— BEGIN Record excerpts —

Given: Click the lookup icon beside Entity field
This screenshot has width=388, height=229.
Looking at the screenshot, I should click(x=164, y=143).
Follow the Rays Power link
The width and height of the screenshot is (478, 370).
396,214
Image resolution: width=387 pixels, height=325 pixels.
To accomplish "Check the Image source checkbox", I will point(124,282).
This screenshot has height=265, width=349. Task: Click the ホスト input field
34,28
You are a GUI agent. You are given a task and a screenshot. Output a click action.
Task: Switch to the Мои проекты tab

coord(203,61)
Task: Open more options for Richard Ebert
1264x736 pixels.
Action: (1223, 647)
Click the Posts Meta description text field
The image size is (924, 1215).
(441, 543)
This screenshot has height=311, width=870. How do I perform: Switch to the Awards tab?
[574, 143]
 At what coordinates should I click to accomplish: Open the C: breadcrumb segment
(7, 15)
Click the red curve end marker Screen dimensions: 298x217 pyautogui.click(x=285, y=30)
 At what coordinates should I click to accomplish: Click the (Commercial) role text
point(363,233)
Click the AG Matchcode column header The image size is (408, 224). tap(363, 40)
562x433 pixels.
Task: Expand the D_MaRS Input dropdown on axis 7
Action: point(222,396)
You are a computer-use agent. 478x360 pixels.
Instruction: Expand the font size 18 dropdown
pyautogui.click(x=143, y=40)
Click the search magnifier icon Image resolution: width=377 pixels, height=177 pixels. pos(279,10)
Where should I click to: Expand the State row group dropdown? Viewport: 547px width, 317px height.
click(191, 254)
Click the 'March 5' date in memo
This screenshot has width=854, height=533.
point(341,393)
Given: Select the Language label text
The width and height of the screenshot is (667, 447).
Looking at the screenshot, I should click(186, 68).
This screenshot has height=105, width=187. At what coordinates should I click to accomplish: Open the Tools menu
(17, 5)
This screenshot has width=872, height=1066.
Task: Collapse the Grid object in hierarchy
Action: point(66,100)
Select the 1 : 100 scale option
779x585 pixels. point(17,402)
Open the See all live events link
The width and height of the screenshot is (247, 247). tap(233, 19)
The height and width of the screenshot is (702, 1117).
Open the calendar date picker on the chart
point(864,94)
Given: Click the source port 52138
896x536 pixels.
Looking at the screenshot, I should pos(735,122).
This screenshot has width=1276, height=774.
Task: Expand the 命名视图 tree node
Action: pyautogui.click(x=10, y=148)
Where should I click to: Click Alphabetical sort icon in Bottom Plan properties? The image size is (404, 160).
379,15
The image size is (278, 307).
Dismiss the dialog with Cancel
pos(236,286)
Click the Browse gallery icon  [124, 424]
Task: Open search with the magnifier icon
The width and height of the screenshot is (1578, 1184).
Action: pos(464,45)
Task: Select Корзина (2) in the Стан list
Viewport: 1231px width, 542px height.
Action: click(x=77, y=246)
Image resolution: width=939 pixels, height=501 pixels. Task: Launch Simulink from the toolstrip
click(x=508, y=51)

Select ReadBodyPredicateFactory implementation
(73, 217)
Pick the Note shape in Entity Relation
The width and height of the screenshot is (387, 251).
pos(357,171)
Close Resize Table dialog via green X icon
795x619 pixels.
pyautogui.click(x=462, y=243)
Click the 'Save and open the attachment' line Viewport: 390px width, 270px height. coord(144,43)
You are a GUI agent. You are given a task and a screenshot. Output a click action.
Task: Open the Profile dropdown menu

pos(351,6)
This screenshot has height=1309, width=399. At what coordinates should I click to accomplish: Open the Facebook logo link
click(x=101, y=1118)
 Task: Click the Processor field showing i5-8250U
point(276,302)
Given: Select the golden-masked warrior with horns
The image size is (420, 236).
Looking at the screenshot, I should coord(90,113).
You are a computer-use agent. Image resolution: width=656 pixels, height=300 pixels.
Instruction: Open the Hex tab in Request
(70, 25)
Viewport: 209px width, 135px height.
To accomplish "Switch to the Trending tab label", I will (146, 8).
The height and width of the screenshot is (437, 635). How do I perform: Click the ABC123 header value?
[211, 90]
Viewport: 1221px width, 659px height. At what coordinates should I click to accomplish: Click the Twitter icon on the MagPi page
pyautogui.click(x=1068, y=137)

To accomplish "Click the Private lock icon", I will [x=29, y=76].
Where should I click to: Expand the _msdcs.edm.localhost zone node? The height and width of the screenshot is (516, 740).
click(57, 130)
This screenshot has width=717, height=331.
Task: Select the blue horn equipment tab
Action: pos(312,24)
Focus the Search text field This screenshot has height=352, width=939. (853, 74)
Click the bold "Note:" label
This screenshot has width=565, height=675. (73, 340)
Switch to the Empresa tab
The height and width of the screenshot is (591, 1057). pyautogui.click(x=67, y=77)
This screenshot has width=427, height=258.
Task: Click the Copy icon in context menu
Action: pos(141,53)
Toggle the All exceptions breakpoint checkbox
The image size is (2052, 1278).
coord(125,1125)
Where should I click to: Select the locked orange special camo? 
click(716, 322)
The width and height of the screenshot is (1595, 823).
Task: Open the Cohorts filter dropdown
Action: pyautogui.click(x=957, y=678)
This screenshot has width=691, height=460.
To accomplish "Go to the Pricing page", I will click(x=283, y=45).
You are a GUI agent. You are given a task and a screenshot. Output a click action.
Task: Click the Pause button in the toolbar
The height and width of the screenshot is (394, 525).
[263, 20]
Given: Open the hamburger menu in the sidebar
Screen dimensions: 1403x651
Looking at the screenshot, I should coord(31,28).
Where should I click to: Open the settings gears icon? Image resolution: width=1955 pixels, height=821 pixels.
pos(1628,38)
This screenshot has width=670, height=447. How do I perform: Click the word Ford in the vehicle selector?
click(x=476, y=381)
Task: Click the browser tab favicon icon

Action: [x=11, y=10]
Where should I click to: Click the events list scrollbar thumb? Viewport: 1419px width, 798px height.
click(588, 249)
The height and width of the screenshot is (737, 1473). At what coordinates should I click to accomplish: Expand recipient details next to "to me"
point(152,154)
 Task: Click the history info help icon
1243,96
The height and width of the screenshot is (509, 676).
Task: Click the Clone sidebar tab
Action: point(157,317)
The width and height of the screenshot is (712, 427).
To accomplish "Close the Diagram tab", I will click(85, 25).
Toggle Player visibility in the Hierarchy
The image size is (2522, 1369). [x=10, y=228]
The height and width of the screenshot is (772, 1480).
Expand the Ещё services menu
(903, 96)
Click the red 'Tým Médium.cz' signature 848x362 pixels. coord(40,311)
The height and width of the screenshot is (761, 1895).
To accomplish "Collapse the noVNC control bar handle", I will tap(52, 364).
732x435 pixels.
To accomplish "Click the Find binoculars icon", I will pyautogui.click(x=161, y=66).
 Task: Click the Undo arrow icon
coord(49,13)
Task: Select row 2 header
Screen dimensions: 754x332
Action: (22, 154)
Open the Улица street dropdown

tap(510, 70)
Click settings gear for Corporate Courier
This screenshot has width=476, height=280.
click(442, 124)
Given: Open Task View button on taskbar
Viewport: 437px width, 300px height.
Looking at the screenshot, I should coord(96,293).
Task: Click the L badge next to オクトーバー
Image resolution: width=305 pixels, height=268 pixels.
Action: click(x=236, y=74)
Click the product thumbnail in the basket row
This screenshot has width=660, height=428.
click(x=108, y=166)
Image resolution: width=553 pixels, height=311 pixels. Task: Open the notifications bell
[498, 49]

— END Record excerpts —

=== The exercise ===
Output these lines again verbatim, all of them from first to last.

=== Expected output ===
Given: Click the lookup icon beside Entity field
This screenshot has width=388, height=229.
Looking at the screenshot, I should click(x=164, y=143).
Follow the Rays Power link
The width and height of the screenshot is (478, 370).
396,214
Image resolution: width=387 pixels, height=325 pixels.
To accomplish "Check the Image source checkbox", I will point(124,282).
This screenshot has height=265, width=349. Task: Click the ホスト input field
34,28
You are a GUI agent. You are given a task and a screenshot. Output a click action.
Task: Switch to the Мои проекты tab

coord(203,61)
Task: Open more options for Richard Ebert
1264x736 pixels.
Action: (1223, 647)
Click the Posts Meta description text field
The image size is (924, 1215).
(441, 543)
This screenshot has height=311, width=870. How do I perform: Switch to the Awards tab?
[574, 143]
 At what coordinates should I click to accomplish: Open the C: breadcrumb segment
(7, 15)
Click the red curve end marker Screen dimensions: 298x217 pyautogui.click(x=285, y=30)
 At what coordinates should I click to accomplish: Click the (Commercial) role text
point(363,233)
Click the AG Matchcode column header The image size is (408, 224). tap(363, 40)
562x433 pixels.
Task: Expand the D_MaRS Input dropdown on axis 7
Action: point(222,396)
You are a computer-use agent. 478x360 pixels.
Instruction: Expand the font size 18 dropdown
pyautogui.click(x=143, y=40)
Click the search magnifier icon Image resolution: width=377 pixels, height=177 pixels. pos(279,10)
Where should I click to: Expand the State row group dropdown? Viewport: 547px width, 317px height.
click(191, 254)
Click the 'March 5' date in memo
This screenshot has width=854, height=533.
point(341,393)
Given: Select the Language label text
The width and height of the screenshot is (667, 447).
Looking at the screenshot, I should click(186, 68).
This screenshot has height=105, width=187. At what coordinates should I click to accomplish: Open the Tools menu
(17, 5)
This screenshot has width=872, height=1066.
Task: Collapse the Grid object in hierarchy
Action: point(66,100)
Select the 1 : 100 scale option
779x585 pixels. point(17,402)
Open the See all live events link
The width and height of the screenshot is (247, 247). tap(233, 19)
The height and width of the screenshot is (702, 1117).
Open the calendar date picker on the chart
point(864,94)
Given: Click the source port 52138
896x536 pixels.
Looking at the screenshot, I should pos(735,122).
This screenshot has width=1276, height=774.
Task: Expand the 命名视图 tree node
Action: pyautogui.click(x=10, y=148)
Where should I click to: Click Alphabetical sort icon in Bottom Plan properties? The image size is (404, 160).
379,15
The image size is (278, 307).
Dismiss the dialog with Cancel
pos(236,286)
Click the Browse gallery icon  [124, 424]
Task: Open search with the magnifier icon
The width and height of the screenshot is (1578, 1184).
Action: pos(464,45)
Task: Select Корзина (2) in the Стан list
Viewport: 1231px width, 542px height.
Action: click(x=77, y=246)
Image resolution: width=939 pixels, height=501 pixels. Task: Launch Simulink from the toolstrip
click(x=508, y=51)

Select ReadBodyPredicateFactory implementation
(73, 217)
Pick the Note shape in Entity Relation
The width and height of the screenshot is (387, 251).
pos(357,171)
Close Resize Table dialog via green X icon
795x619 pixels.
pyautogui.click(x=462, y=243)
Click the 'Save and open the attachment' line Viewport: 390px width, 270px height. coord(144,43)
You are a GUI agent. You are given a task and a screenshot. Output a click action.
Task: Open the Profile dropdown menu

pos(351,6)
This screenshot has height=1309, width=399. At what coordinates should I click to accomplish: Open the Facebook logo link
click(x=101, y=1118)
 Task: Click the Processor field showing i5-8250U
point(276,302)
Given: Select the golden-masked warrior with horns
The image size is (420, 236).
Looking at the screenshot, I should coord(90,113).
You are a computer-use agent. Image resolution: width=656 pixels, height=300 pixels.
Instruction: Open the Hex tab in Request
(70, 25)
Viewport: 209px width, 135px height.
To accomplish "Switch to the Trending tab label", I will (146, 8).
The height and width of the screenshot is (437, 635). How do I perform: Click the ABC123 header value?
[211, 90]
Viewport: 1221px width, 659px height. At what coordinates should I click to accomplish: Click the Twitter icon on the MagPi page
pyautogui.click(x=1068, y=137)

To accomplish "Click the Private lock icon", I will [x=29, y=76].
Where should I click to: Expand the _msdcs.edm.localhost zone node? The height and width of the screenshot is (516, 740).
click(57, 130)
This screenshot has width=717, height=331.
Task: Select the blue horn equipment tab
Action: pos(312,24)
Focus the Search text field This screenshot has height=352, width=939. (853, 74)
Click the bold "Note:" label
This screenshot has width=565, height=675. (73, 340)
Switch to the Empresa tab
The height and width of the screenshot is (591, 1057). pyautogui.click(x=67, y=77)
This screenshot has width=427, height=258.
Task: Click the Copy icon in context menu
Action: pos(141,53)
Toggle the All exceptions breakpoint checkbox
The image size is (2052, 1278).
coord(125,1125)
Where should I click to: Select the locked orange special camo? 
click(716, 322)
The width and height of the screenshot is (1595, 823).
Task: Open the Cohorts filter dropdown
Action: pyautogui.click(x=957, y=678)
This screenshot has width=691, height=460.
To accomplish "Go to the Pricing page", I will click(x=283, y=45).
You are a GUI agent. You are given a task and a screenshot. Output a click action.
Task: Click the Pause button in the toolbar
The height and width of the screenshot is (394, 525).
[263, 20]
Given: Open the hamburger menu in the sidebar
Screen dimensions: 1403x651
Looking at the screenshot, I should coord(31,28).
Where should I click to: Open the settings gears icon? Image resolution: width=1955 pixels, height=821 pixels.
pos(1628,38)
This screenshot has width=670, height=447. How do I perform: Click the word Ford in the vehicle selector?
click(x=476, y=381)
Task: Click the browser tab favicon icon

Action: [x=11, y=10]
Where should I click to: Click the events list scrollbar thumb? Viewport: 1419px width, 798px height.
click(588, 249)
The height and width of the screenshot is (737, 1473). At what coordinates should I click to accomplish: Expand recipient details next to "to me"
point(152,154)
 Task: Click the history info help icon
1243,96
The height and width of the screenshot is (509, 676).
Task: Click the Clone sidebar tab
Action: point(157,317)
The width and height of the screenshot is (712, 427).
To accomplish "Close the Diagram tab", I will click(85, 25).
Toggle Player visibility in the Hierarchy
The image size is (2522, 1369). [x=10, y=228]
The height and width of the screenshot is (772, 1480).
Expand the Ещё services menu
(903, 96)
Click the red 'Tým Médium.cz' signature 848x362 pixels. coord(40,311)
The height and width of the screenshot is (761, 1895).
To accomplish "Collapse the noVNC control bar handle", I will tap(52, 364).
732x435 pixels.
To accomplish "Click the Find binoculars icon", I will pyautogui.click(x=161, y=66).
 Task: Click the Undo arrow icon
coord(49,13)
Task: Select row 2 header
Screen dimensions: 754x332
Action: (22, 154)
Open the Улица street dropdown

tap(510, 70)
Click settings gear for Corporate Courier
This screenshot has width=476, height=280.
click(442, 124)
Given: Open Task View button on taskbar
Viewport: 437px width, 300px height.
Looking at the screenshot, I should coord(96,293).
Task: Click the L badge next to オクトーバー
Image resolution: width=305 pixels, height=268 pixels.
Action: click(x=236, y=74)
Click the product thumbnail in the basket row
This screenshot has width=660, height=428.
click(x=108, y=166)
Image resolution: width=553 pixels, height=311 pixels. Task: Open the notifications bell
[498, 49]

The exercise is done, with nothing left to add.